# [Requirement]
For the entries below, work out how many lines include the string "computer", then write only that number.

= Beginning of Section =

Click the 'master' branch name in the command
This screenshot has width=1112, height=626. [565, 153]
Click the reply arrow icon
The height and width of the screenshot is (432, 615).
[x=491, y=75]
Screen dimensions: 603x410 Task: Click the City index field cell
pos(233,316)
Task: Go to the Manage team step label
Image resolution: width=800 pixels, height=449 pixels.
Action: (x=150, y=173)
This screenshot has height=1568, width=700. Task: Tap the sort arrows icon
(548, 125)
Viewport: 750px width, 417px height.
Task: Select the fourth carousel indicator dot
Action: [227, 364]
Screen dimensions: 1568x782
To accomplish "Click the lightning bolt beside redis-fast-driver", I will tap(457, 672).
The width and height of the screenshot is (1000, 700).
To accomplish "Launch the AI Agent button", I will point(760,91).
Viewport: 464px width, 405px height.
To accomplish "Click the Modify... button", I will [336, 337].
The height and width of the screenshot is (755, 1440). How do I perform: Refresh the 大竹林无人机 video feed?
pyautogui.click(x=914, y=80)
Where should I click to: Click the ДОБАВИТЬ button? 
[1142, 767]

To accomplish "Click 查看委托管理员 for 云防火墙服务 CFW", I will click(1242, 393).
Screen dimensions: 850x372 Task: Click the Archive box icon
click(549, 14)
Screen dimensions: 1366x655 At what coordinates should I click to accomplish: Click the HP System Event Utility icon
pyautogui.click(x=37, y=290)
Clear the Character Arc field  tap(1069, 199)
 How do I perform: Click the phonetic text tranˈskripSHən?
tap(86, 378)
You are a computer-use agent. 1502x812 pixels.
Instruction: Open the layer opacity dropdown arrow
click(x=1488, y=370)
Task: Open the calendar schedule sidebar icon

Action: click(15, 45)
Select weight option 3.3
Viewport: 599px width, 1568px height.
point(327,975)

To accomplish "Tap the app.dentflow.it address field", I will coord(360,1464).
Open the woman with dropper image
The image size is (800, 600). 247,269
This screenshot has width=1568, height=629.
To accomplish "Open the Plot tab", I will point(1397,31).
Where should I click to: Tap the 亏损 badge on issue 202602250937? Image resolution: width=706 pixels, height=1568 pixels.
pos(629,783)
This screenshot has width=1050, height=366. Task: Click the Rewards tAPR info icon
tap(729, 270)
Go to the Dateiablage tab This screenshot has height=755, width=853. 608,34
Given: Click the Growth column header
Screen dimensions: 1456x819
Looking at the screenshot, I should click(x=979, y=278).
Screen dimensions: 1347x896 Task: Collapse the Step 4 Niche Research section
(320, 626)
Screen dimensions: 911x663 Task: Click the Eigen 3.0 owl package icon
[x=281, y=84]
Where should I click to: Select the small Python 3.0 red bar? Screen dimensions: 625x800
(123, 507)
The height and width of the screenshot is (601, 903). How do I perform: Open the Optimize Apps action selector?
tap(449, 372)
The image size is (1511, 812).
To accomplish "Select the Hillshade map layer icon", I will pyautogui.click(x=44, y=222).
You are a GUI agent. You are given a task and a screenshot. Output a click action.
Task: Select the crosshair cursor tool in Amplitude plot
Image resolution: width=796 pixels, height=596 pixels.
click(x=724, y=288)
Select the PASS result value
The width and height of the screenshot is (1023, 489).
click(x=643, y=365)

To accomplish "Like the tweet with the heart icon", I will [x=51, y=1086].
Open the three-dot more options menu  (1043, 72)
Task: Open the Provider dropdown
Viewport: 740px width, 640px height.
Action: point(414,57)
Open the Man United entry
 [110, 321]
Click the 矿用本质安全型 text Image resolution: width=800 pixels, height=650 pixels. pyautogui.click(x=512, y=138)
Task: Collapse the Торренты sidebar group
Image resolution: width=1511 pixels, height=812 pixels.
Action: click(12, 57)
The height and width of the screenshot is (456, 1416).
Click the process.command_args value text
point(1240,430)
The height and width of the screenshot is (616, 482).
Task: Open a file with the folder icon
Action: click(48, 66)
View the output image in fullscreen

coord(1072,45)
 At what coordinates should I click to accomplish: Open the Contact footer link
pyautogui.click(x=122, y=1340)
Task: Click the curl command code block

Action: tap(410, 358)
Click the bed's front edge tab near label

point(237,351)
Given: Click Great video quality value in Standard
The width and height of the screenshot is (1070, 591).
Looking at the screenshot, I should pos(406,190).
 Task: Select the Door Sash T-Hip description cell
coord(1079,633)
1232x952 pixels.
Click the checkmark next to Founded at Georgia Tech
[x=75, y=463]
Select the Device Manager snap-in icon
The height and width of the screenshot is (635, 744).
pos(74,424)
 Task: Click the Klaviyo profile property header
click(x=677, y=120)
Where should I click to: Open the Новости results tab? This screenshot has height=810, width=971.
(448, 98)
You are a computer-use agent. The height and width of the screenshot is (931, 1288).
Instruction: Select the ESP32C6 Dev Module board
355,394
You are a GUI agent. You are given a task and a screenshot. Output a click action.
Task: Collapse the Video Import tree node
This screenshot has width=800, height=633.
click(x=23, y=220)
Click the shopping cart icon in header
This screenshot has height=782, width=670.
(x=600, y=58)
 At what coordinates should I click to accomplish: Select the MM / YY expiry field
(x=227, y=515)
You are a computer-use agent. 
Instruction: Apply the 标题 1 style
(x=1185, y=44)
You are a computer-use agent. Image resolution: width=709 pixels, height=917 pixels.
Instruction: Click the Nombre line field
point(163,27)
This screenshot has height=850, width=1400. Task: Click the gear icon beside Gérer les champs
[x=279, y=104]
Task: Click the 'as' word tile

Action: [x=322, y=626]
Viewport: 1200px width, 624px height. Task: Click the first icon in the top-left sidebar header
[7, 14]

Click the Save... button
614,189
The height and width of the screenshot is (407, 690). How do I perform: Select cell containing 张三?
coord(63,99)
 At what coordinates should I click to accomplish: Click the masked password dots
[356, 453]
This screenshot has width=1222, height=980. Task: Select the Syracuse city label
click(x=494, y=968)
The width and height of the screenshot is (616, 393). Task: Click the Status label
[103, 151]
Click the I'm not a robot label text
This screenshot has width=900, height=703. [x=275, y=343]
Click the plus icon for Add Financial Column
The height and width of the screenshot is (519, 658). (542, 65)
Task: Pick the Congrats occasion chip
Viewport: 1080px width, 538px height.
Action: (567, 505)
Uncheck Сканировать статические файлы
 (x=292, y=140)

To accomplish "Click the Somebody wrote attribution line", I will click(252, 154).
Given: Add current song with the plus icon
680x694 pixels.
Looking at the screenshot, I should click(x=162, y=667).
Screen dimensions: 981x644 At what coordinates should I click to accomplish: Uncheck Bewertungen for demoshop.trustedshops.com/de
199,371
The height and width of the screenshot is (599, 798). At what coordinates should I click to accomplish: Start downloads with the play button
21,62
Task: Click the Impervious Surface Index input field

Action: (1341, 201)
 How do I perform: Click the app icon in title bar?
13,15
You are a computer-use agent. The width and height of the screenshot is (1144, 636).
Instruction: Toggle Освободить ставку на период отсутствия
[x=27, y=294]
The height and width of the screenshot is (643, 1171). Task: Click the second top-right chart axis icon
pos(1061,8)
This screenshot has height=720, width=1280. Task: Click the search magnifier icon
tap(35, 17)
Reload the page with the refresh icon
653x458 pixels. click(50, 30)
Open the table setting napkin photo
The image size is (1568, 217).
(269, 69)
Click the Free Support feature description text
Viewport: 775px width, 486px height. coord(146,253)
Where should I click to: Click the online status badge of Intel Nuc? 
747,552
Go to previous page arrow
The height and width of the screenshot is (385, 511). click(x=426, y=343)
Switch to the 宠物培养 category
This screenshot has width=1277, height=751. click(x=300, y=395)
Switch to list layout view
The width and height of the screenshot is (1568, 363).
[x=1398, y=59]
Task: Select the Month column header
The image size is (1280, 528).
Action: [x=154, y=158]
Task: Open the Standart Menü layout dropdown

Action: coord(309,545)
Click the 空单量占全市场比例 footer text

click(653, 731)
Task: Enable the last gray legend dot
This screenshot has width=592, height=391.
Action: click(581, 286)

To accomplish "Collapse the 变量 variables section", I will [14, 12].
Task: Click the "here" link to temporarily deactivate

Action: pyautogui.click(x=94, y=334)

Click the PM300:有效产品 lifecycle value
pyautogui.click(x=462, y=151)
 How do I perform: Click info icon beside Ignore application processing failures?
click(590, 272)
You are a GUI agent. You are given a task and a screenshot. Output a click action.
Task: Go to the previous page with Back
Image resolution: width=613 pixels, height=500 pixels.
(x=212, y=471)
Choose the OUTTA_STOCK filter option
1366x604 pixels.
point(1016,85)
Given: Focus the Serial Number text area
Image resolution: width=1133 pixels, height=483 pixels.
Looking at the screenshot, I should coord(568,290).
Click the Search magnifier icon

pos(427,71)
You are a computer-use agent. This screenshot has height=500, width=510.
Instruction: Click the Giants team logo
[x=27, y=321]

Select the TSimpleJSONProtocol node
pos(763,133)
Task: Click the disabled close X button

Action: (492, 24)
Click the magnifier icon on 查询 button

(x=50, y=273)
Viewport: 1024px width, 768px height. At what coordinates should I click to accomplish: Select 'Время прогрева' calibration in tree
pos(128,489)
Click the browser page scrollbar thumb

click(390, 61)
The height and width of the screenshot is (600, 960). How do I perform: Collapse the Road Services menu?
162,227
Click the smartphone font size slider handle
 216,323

= End of Section =

# [Answer for the task]
6